The point of this isn’t to say, “Oh everybody look at Billy.” It’s to point out LeRoy’s human incuriosity and bad faith. She reduced my life in Polk County to a cynical pursuit of readership. An attack line in a moment of self-defense. That’s fine; what else was she going to do, I guess? But I am the least cynical person any of you know, I promise. If I’m an effective critic at all, that’s why.
Think about it, I was tearing her reputation limb-from-limb and sharing it with as many people as I could. I was publicly gunning for the thing she most cherishes — her career. And LeRoy still couldn’t work up any basic human curiosity about my motivations — or anyone else’s who showed up in force Super Bowl Sunday to organize.
Think how little human curiosity she must have about any individual kid at Wahneta Elementary.
I’m dreading this meeting on Friday.
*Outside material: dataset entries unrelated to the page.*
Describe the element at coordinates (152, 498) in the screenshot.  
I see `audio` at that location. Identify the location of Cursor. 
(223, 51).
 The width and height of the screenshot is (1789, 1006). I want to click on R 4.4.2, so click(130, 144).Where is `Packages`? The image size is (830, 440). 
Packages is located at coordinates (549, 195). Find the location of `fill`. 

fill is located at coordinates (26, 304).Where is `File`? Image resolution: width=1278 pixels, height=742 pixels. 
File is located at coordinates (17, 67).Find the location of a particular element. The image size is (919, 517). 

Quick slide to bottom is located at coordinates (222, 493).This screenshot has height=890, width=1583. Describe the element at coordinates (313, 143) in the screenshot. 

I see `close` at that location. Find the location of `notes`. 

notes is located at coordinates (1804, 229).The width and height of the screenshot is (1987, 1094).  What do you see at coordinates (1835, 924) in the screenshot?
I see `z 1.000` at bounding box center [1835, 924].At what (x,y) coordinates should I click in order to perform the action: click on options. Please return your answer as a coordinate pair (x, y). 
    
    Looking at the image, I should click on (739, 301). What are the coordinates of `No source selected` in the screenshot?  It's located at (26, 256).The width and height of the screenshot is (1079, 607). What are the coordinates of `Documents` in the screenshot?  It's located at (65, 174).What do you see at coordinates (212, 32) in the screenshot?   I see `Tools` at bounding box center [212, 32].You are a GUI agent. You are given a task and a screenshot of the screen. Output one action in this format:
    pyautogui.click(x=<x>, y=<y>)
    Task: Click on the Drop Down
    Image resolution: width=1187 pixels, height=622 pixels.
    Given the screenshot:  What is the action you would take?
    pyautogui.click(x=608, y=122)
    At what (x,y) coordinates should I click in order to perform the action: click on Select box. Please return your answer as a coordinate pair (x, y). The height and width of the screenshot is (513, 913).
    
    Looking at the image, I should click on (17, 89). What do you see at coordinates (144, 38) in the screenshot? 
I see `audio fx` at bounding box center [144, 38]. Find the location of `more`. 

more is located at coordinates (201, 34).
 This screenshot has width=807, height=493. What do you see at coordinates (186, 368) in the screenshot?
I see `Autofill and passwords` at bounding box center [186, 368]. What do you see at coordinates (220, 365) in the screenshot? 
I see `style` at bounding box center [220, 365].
It’s going to be horrible — whether they fire her or keep her. Person after person after person climbing all over another human being’s character. In front of her.
Speaking only for myself, I’m rooting for some kind of resignation deal before then. I’m fine with writing her the check and sparing her what’s coming Friday, if anyone with power cares.
But rest assured, if I have to, rather than hangout with my son and his friends and show them how to set picks, I’ll show up and talk about what’s wrong with Kathryn LeRoy. I think that’s the best way to serve my son and his teammates now. So can’t we get this over with quickly? And can’t we start talking honestly about what it’s going to take for us to say this — and mean it?
Our entire community is focused on the success — and the intrinsic value — of every single one of our students. There is not one person that has ever been associated with Polk County that we would be willing to discount or discard.